Pourquoi les jeux de société refont une entrée remarquée dans nos salons
Loin d'être ringards, les jeux de société contemporains sont devenus des objets culturels à part entière, entre design soigné et lien social retrouvé.

Il y a quelque chose d'inattendu qui se passe dans les salons, les cafés et les salles à manger : les gens jouent. Pas sur écran, enfin, pas seulement. Ils sortent des boîtes, déplient des plateaux, lisent des règles à voix haute. Le jeu de société, que beaucoup pensaient condamné par le numérique, connaît un renouveau qui dépasse largement la nostalgie.
Le marché mondial du jeu de société a connu une croissance continue ces dernières années, portée par une demande nouvelle. Et ce n'est pas le Monopoly qui tire la locomotive : c'est une scène indépendante foisonnante, des créateurs qui mélangent mécanique de jeu, narration et design graphique soigné. Un bon jeu de société contemporain ressemble autant à un objet d'art qu'à un jouet.

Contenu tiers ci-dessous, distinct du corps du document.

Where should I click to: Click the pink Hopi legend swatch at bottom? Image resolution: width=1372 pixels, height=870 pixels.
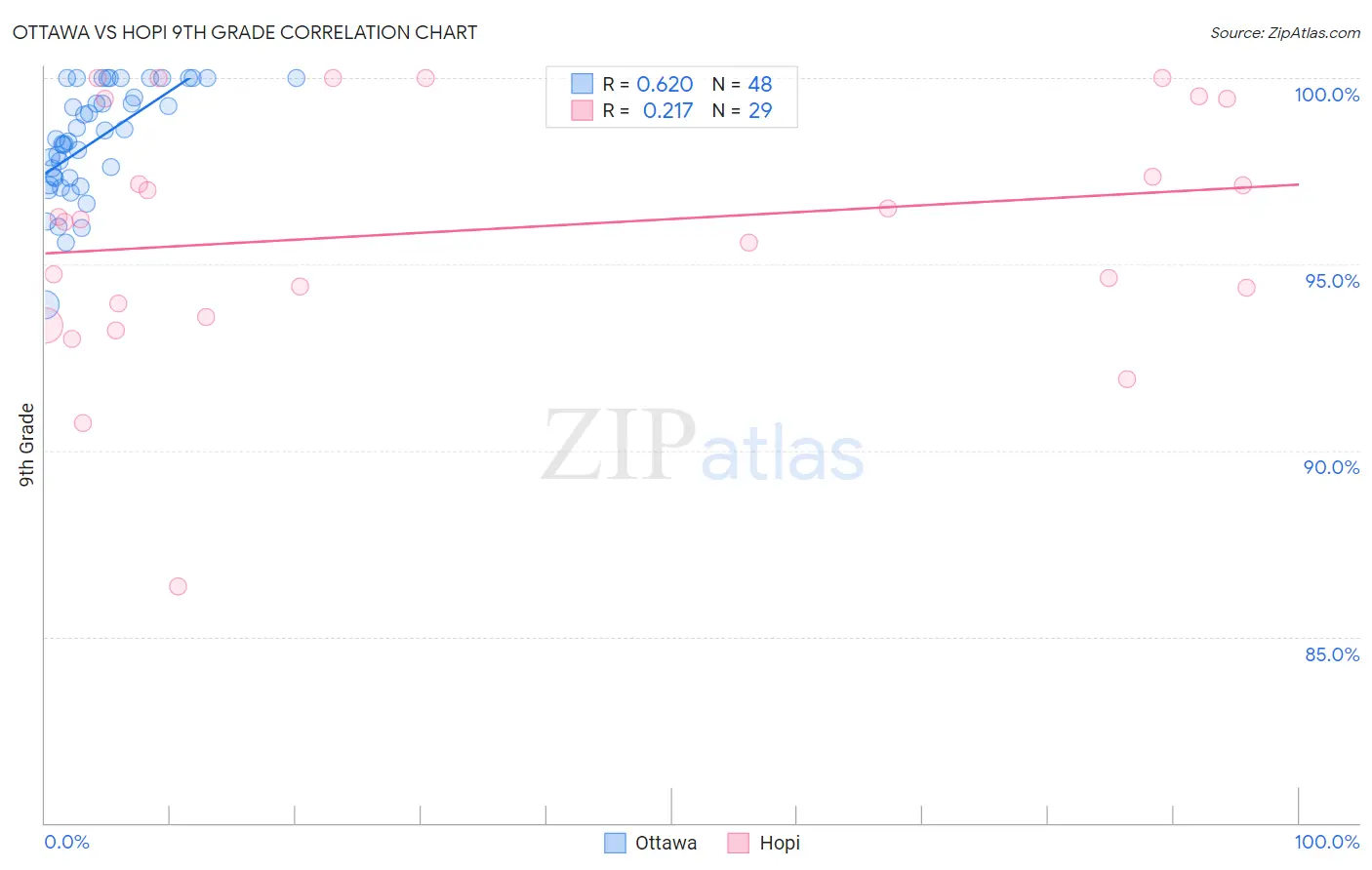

L'anti-écran qui plaît aux natifs du numérique
Paradoxalement, ce sont souvent les plus connectés qui se montrent les plus enthousiastes. Pas par rejet du numérique, mais parce que le jeu de société offre quelque chose que les écrans ne savent pas reproduire : une présence physique partagée, le contact visuel, les expressions du visage, la frustration et la joie vécues ensemble dans la même pièce.

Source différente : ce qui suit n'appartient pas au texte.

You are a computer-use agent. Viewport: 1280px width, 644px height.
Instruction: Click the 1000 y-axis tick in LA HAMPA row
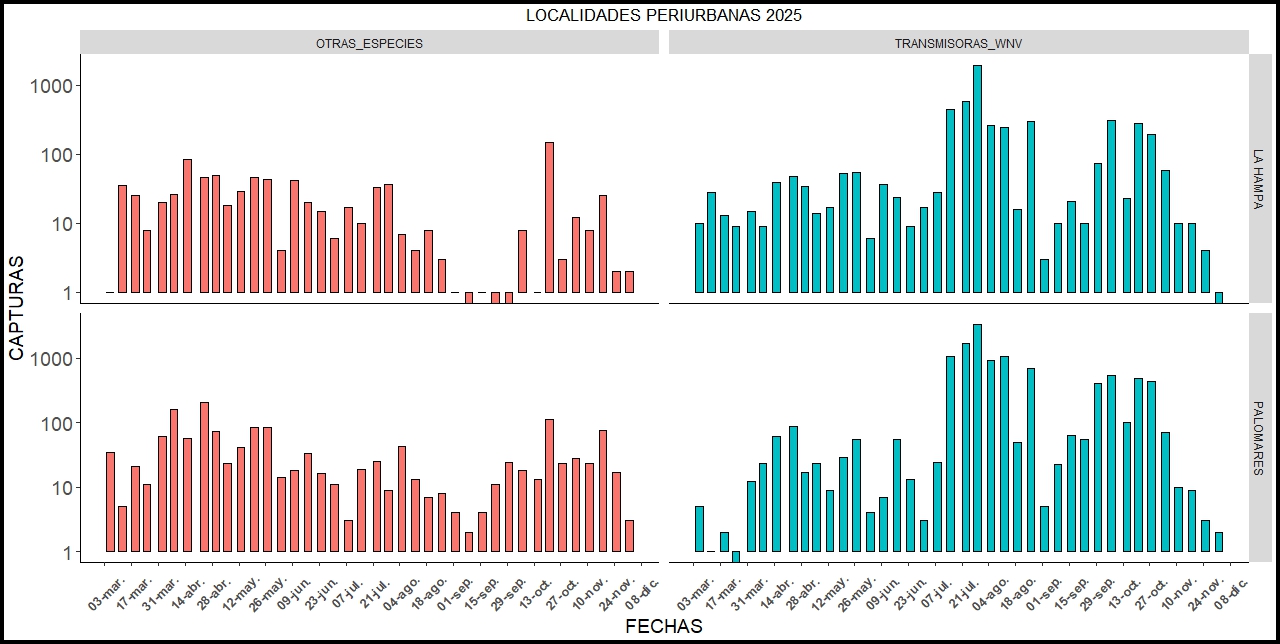click(x=52, y=86)
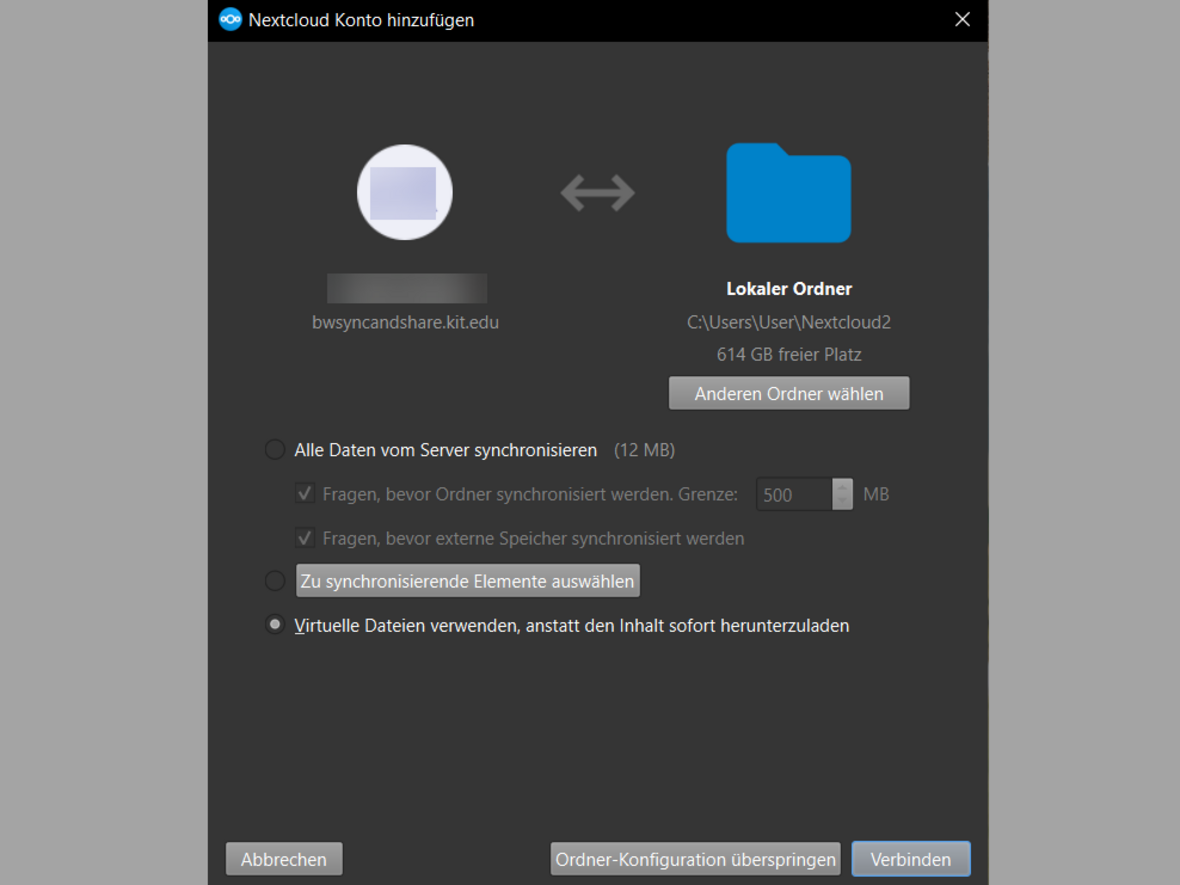The image size is (1180, 885).
Task: Click the server address bwsyncandshare.kit.edu
Action: click(405, 322)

Les spécialistes du lien social notent que le jeu crée un cadre sécurisé pour interagir. Il y a des règles, un but commun, une durée définie. Pour des générations parfois maladroites dans les interactions non scénarisées, c'est une forme de sociabilité guidée, et libératrice.

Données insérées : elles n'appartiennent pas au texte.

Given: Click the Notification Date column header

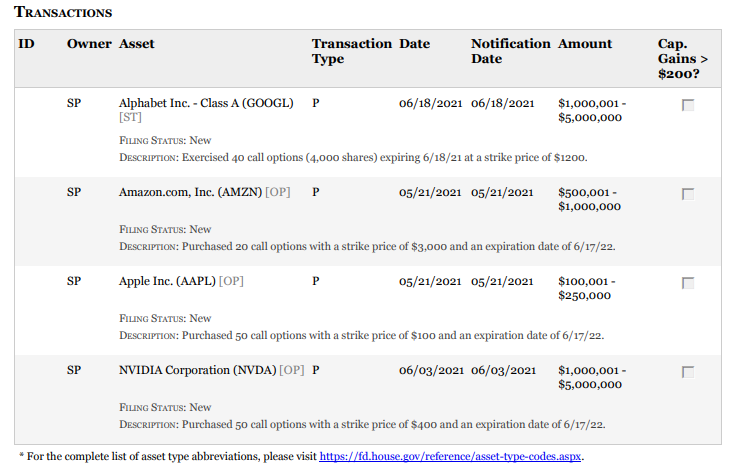Looking at the screenshot, I should click(x=510, y=51).
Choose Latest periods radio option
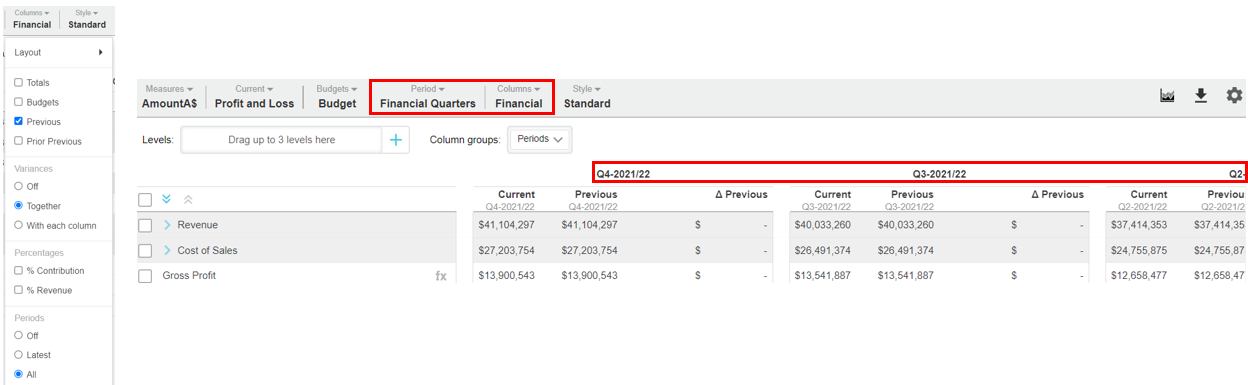Screen dimensions: 1248x385 [18, 355]
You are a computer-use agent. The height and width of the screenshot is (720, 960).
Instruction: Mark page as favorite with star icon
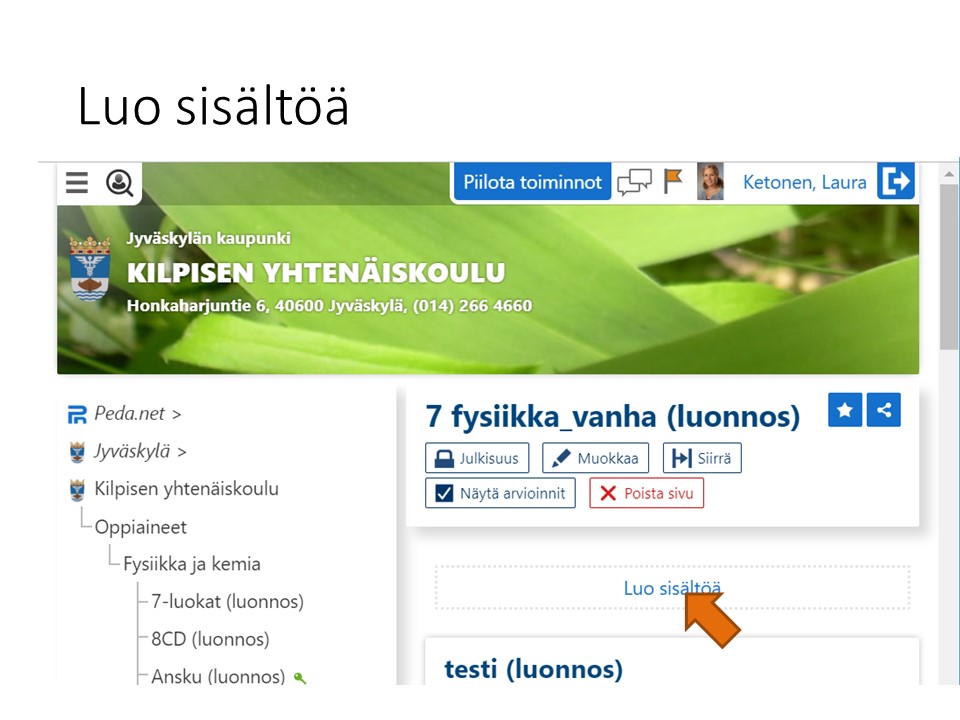[x=845, y=409]
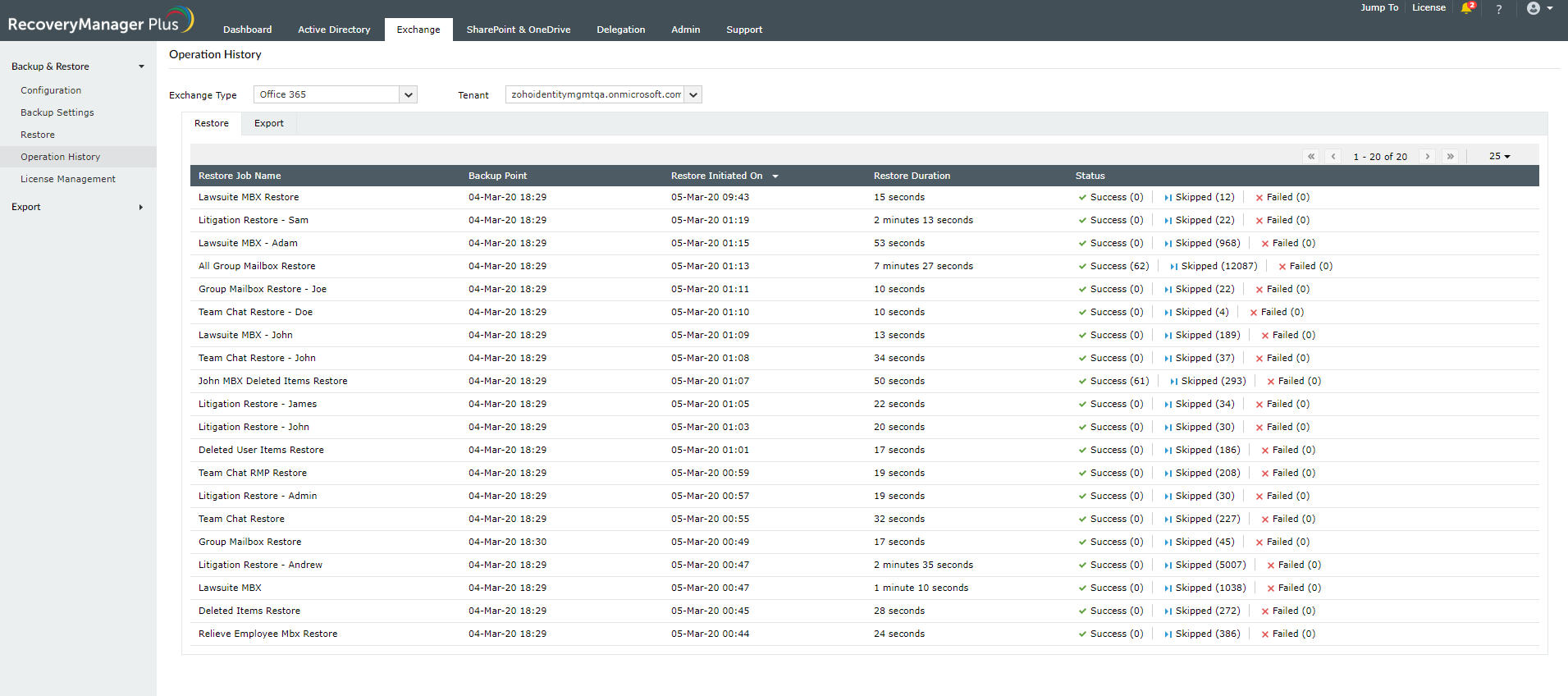Open the Tenant dropdown
1568x696 pixels.
[x=693, y=95]
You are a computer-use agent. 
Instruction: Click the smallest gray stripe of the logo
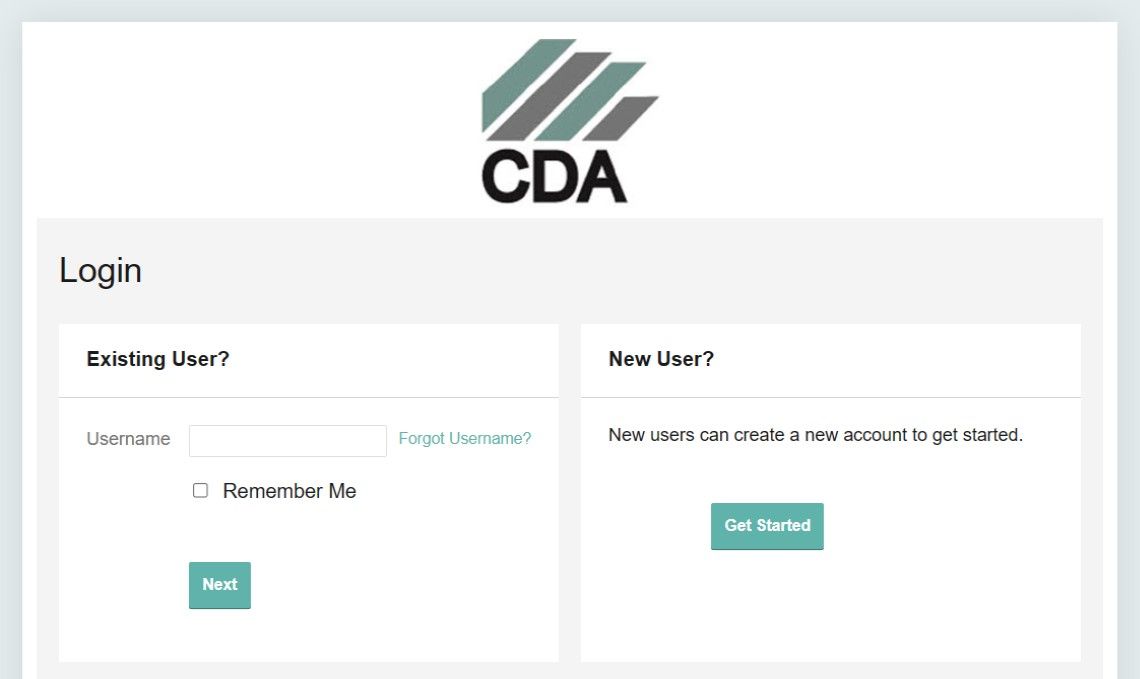point(622,116)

Une scène créative qui explose
Derrière cette tendance, il y a une économie créative dynamique. Des auteurs de jeux, des illustrateurs, des éditeurs indépendants, notamment en France, l'un des marchés les plus actifs en Europe, produisent des titres qui rivalisent d'inventivité. Les campagnes de financement participatif pour des jeux récoltent régulièrement des sommes considérables, preuve que la communauté est prête à payer pour du contenu de qualité.
Les cafés-jeux fleurissent dans toutes les grandes villes. Les conventions se multiplient. Le jeu de société n'est plus un divertissement par défaut, c'est un choix culturel assumé, une manière de dire qu'on préfère, parfois, lever les yeux de son téléphone et regarder les gens qui partagent notre table.